The Trail of Tears Association

In 2003 Sylvia and I retraced, by car, the main overland route of the Trail of Tears, starting northeast of Chattanooga and proceeding across Tennessee, western Kentucky, into southern Illinois, across the Mississippi into Missouri, the northwestern tip of Arkansas and into Oklahoma. We drove in the comfort of a car and stayed in pleasant motels. They walked and bumped along in wagons in a brutal winter, camping out in fields and dying by the thousands. The bombs started falling in Baghdad the first night we were in Tahlequah. Oklahoma. All the churches we passed said on their signboards “Pray for our Troops.” Not a one mentioned the innocent Iraqis.

It was a journey of remembrance in search of reconciliation, something I have been reflecting on for some ten years now. I was only vaguely aware at the time that behind the Trail of Tears signs that led us on our way stood an organization, The Trail of Tears Association, that has worked for some years to make visible this tragic piece of our history, now woven into more and more memories because of their work.

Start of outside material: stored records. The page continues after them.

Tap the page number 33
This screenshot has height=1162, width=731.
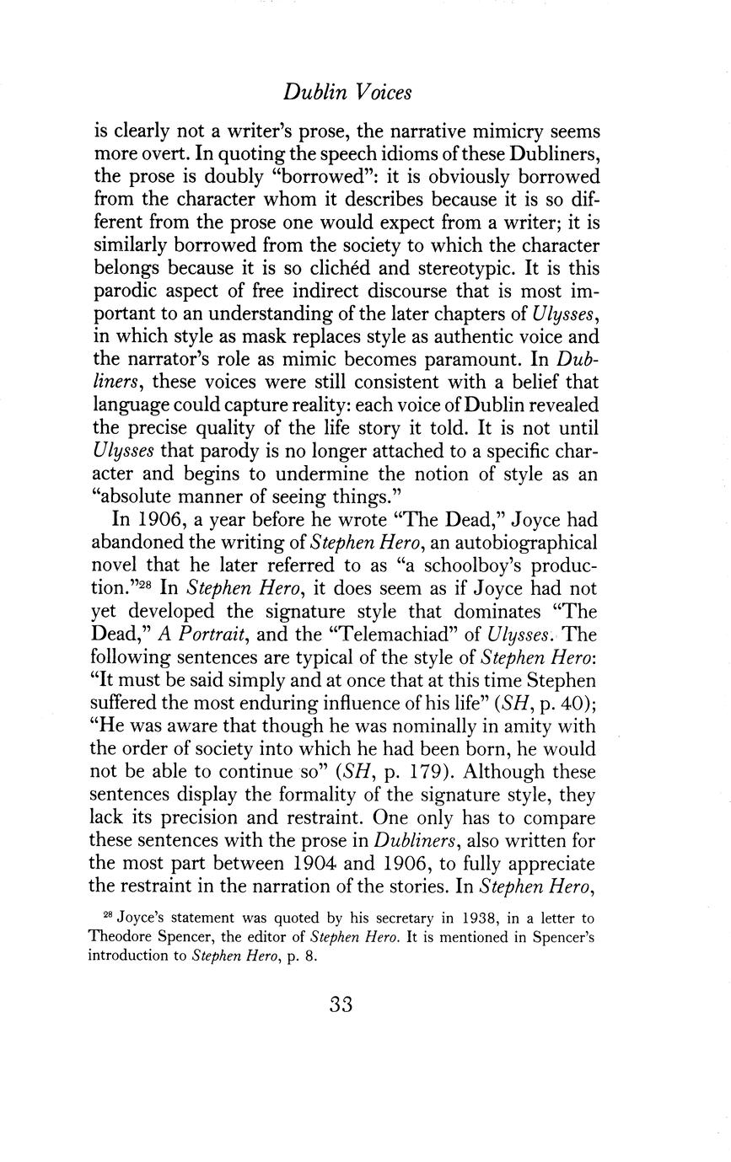point(341,1004)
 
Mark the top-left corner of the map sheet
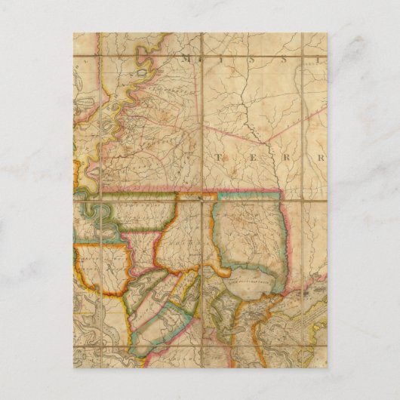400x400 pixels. (74, 33)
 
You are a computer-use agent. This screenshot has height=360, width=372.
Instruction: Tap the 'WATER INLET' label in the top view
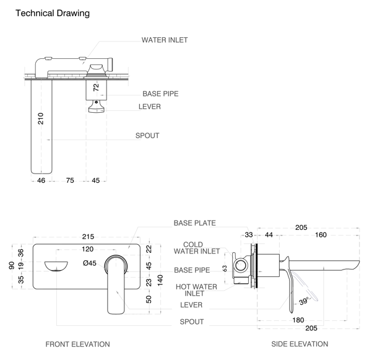point(165,40)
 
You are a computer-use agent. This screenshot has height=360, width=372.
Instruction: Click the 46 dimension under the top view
point(41,180)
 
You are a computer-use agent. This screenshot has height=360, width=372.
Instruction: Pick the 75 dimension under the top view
point(70,180)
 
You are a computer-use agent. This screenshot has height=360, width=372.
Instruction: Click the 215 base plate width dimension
point(88,237)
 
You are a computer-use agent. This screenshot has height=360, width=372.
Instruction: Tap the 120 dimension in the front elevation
point(87,249)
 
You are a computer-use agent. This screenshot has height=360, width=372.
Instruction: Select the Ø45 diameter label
point(90,263)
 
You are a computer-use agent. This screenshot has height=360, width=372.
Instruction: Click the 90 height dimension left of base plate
point(11,265)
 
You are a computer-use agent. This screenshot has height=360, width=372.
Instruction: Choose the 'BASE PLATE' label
point(194,223)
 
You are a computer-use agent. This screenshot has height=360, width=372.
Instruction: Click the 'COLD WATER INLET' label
point(197,247)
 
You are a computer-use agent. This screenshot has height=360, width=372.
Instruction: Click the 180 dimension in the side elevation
point(298,320)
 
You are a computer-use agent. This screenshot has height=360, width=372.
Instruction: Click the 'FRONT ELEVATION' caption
point(78,344)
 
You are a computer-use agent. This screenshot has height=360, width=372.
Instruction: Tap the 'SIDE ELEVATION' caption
point(300,344)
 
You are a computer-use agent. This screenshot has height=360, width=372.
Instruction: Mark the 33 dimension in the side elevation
point(249,235)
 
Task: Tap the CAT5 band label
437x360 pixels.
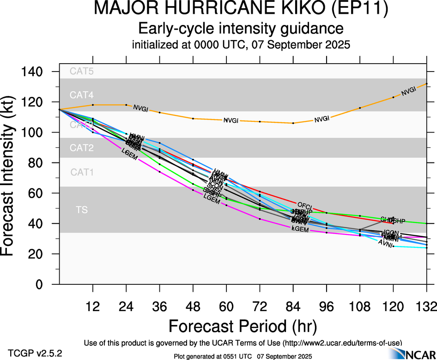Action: [81, 71]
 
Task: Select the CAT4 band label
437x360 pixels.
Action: [81, 95]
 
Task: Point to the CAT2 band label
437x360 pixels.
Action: [81, 148]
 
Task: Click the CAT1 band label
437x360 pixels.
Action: [81, 172]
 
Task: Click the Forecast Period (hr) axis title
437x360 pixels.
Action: [242, 326]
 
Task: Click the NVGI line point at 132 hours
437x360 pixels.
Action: [426, 84]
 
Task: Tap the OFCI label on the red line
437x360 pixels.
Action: [305, 204]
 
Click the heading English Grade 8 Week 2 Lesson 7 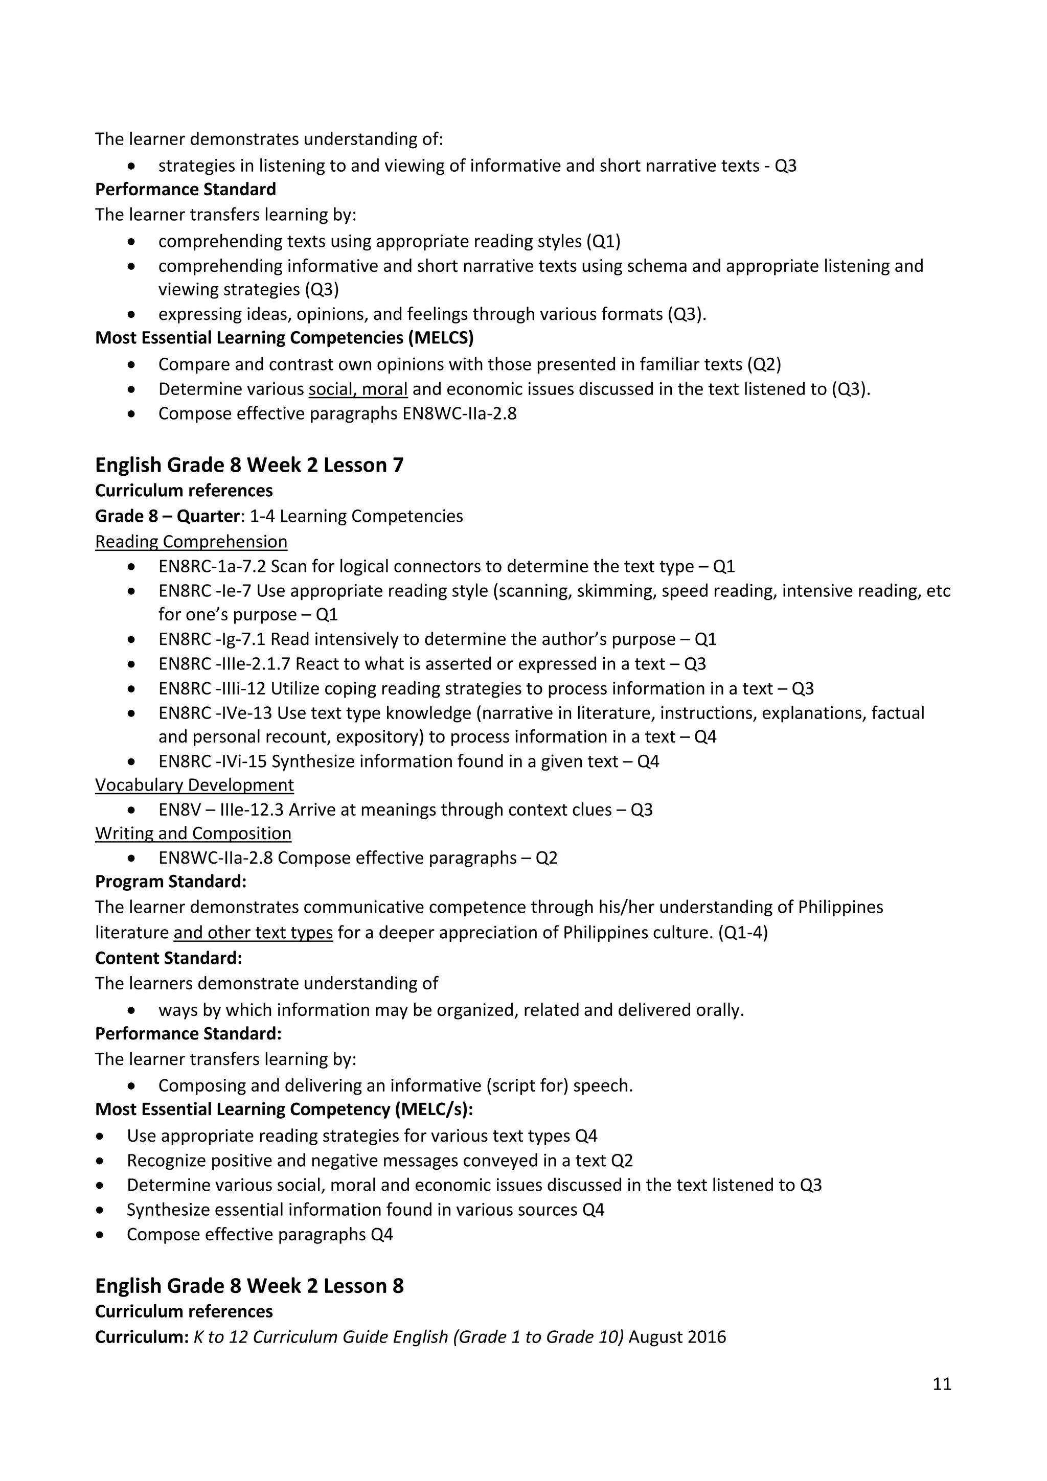[x=249, y=465]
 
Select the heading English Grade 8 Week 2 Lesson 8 [x=249, y=1286]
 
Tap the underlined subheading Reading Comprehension [x=191, y=541]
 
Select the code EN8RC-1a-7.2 [x=212, y=566]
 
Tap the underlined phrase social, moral [x=357, y=389]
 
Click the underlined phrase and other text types [x=253, y=932]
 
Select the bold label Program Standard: [x=170, y=881]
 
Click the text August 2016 [x=677, y=1336]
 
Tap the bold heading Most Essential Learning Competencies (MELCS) [x=284, y=338]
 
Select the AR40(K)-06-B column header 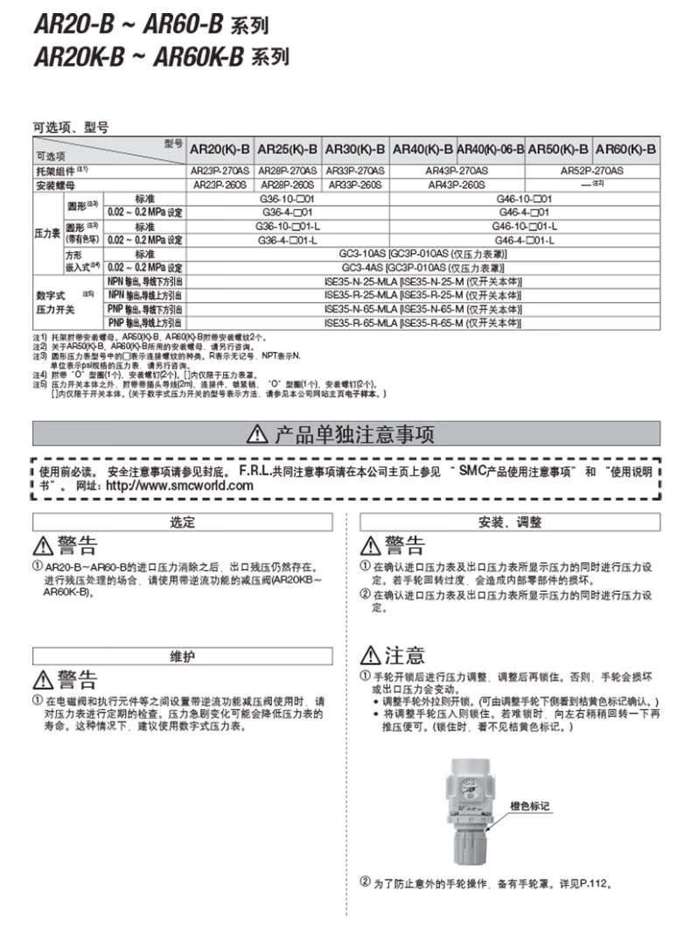pos(490,149)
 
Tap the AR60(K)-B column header pos(625,149)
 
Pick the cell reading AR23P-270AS pos(222,172)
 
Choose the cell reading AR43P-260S pos(456,185)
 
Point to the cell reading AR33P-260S pos(355,185)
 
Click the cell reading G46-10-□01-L pos(525,226)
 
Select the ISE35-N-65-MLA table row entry pos(423,309)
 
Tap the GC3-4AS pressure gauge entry pos(423,266)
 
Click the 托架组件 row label pos(61,172)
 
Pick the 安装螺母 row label pos(54,185)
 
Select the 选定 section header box pos(182,522)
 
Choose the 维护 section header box pos(182,656)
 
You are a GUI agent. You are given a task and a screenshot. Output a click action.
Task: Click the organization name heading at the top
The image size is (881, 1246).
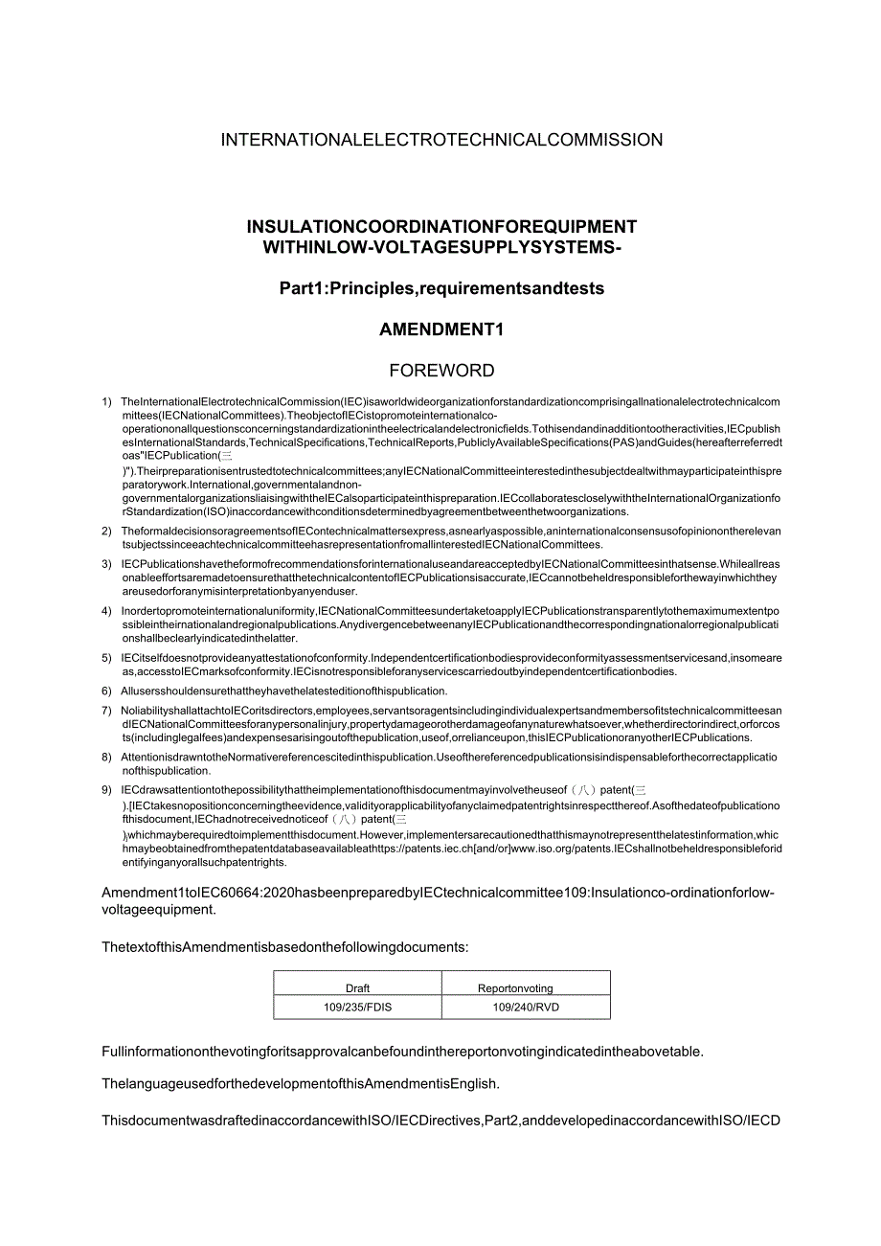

Journeys produce powerful memories and shape our understanding of what reconciliation is about. American memories are full of them: the Exodus from Europe (rooted in another memory), the wagon train west, the Lewis and Clark Expedition, and, yes, the Bataan Death March in the Philippines. In other cultures we have South Africa’s Great Trek and China’s “Long March” under Mao. Our three major religious traditions are rooted in journey stories – the Exodus and wandering, the Hejira, and Jesus’s journey from the Galilee to Jerusalem. They produce longings for homecoming, for a promised land, for purification in exile, for possession of a Holy Grail. Each manifests a different kind of reconciliation – with ourselves, with God, with others, and the land. They also produce conflicts, as people with very different generative journey stories seek to exclude others to achieve their journey’s end. Witness what is happening in Israel/Palestine even today.

The Trail of Tears Association is one effort in our country not only to remember but to try to make sense out of what happened. Anyone can join. You just have to want to go on this journey to the reconciliations it might make possible.